Ann-Gel Palermo, senior associate dean for diversity, equity, inclusion at the Icahn School of Medicine at Mount Sinai, said that in 2015, Black and Brown students presented data to school leadership that highlighted how the school environment was socializing students into treating patients in racially biased ways. As a result of their data, the school began the Racism and Bias Initiative, a series of conversations and dialogue within leadership and the institution to tackle power, privilege, and white supremacy. This process eventually led to a systems-level change. Change at the systems level, Palermo said, is about identifying conditions that hold a problem in place. To center equity in education environments, the institution must redesign, disrupt, and dismantle those conditions.

Marilyn Oermann, professor of nursing at Duke University, explained the necessity for an explicit concept or objective about health equity within the school curriculum. Without it, undergraduate faculty, especially in large programs, cannot integrate diversity, equity, and inclusion-related content. Oermann recommended that faculty develop clinical cases that students can use to analyze the impact of systemic racism and discrimination in nursing care. She suggested three ways of teaching health equity: students identify their own individual beliefs, values, and biases; students learn how their values and biases impact others; and students learn about social determinants of health and the impact of biases on patient populations and health systems.

Malika Sharma, the education lead for the Division of Infectious Disease at St. Michael's Hospital in Toronto, challenged the audience to ask themselves: If DEI positions are created, are they given enough resources to make change within the institution? Inclusive spaces, she noted, must be created in tandem with encouraging diversity. It is not just about what is taught, but how material is taught. To create meaningful, structural, anti-racist change, scrutiny must be applied to initiatives that simply “add a module” instead of advocating for a reorientation of values and priorities. 

In another portion of the panel, Peggy Chinn, professor emerita of nursing at the University of Connecticut discussed the Overdue Reckoning on Racism in Nursing project, which was created to highlight racism embedded in educational programs. Lessons learned through this project guide initiatives in the clinic as well as in the classroom.

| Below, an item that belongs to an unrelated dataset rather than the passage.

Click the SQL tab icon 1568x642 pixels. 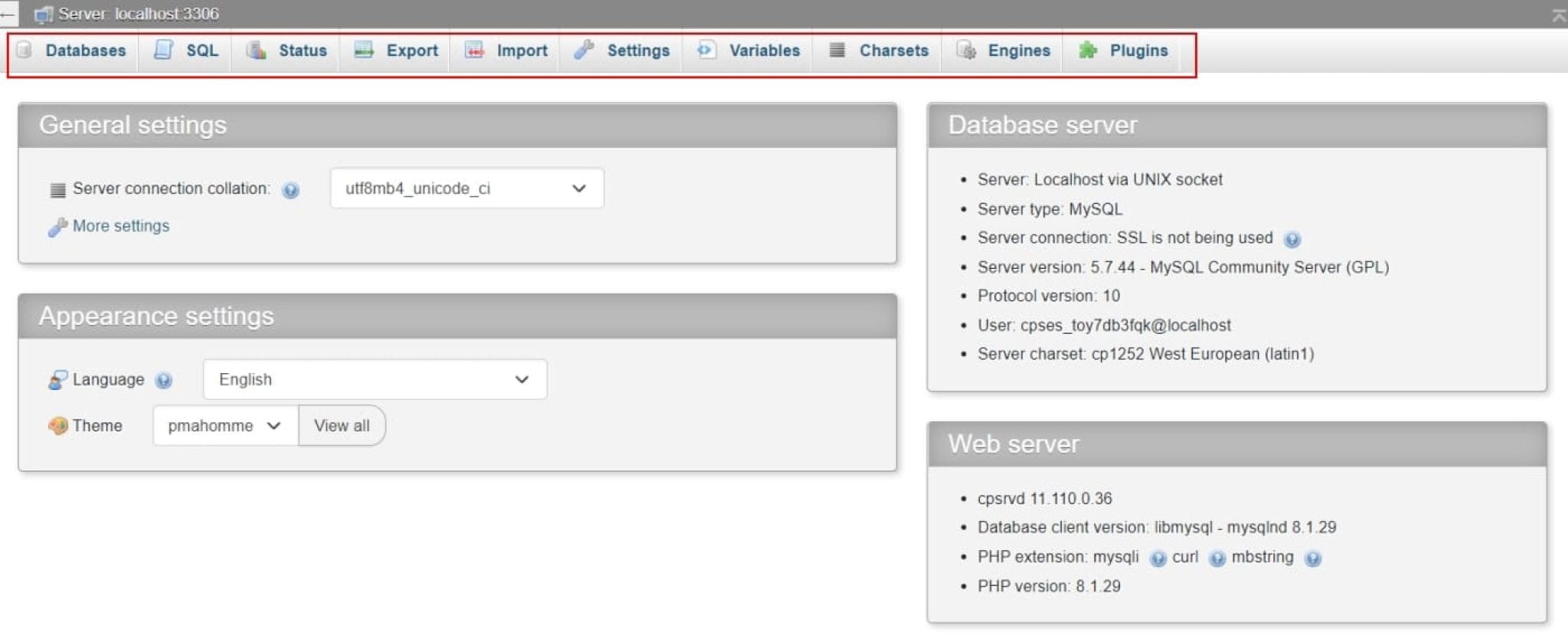[x=163, y=50]

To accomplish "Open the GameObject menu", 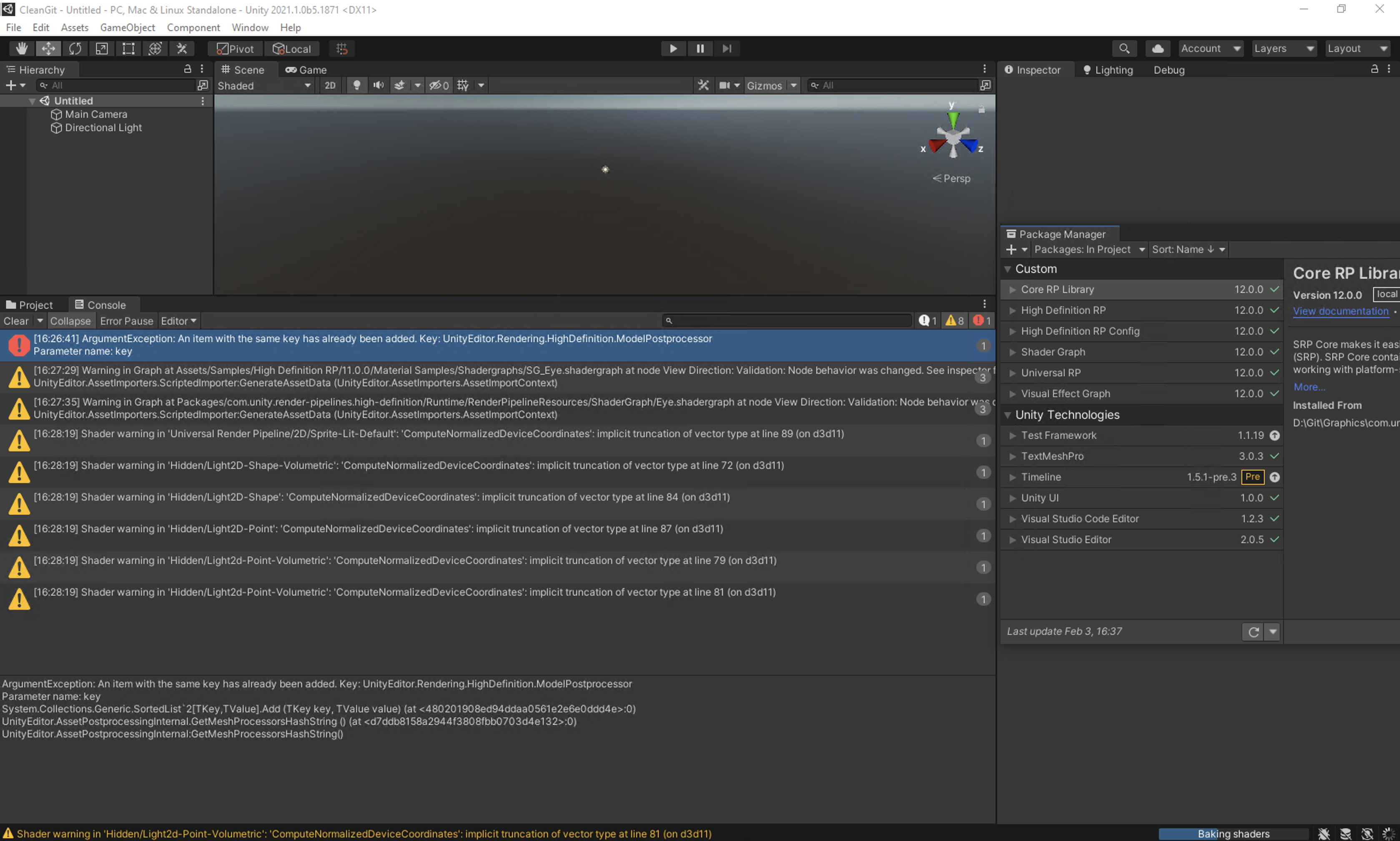I will pos(128,27).
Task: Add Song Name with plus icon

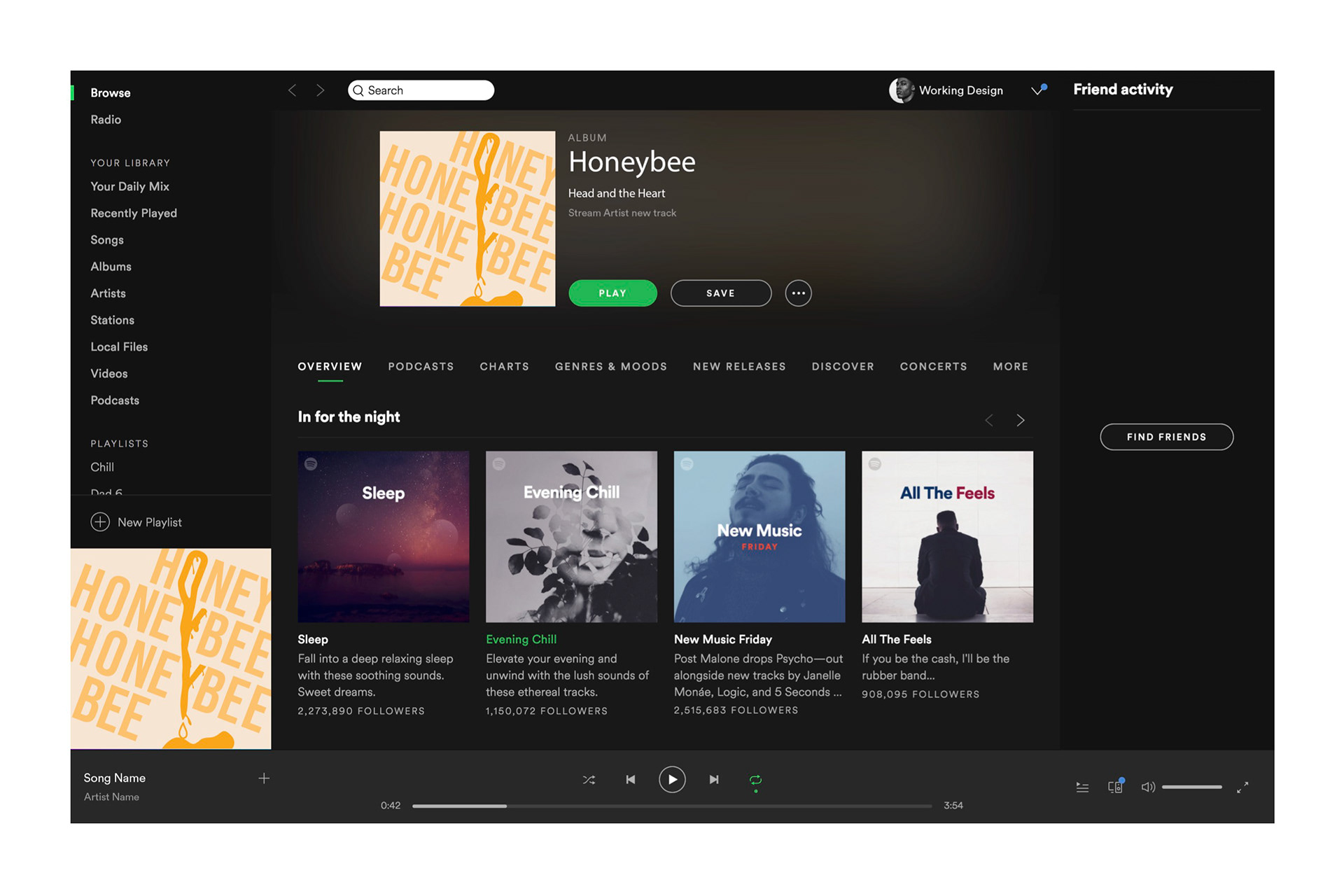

The last panelist, Alec Calac, a PhD and medical student at University of California San Diego, said his background as a Native American from the Luiseño tribe informs his career in medicine and public health. Calac noted that when there is no one else that belongs to your same demographic group, “you become the textbook.” Calac noted that the term cultural responsiveness ensures that curriculum, pedagogy, and engagement is relevant to all students and is grounded in evidence-based practice.

This discussion took place on January 20, on the second day of the conference, co-hosted by The Hastings Center and the AAMC Center for Health Justice, and sponsored by the American Medical Association, the American Nurses Association, the American Hospital Association, and the ABIM Foundation. The virtual event drew more than 2,500 attendees.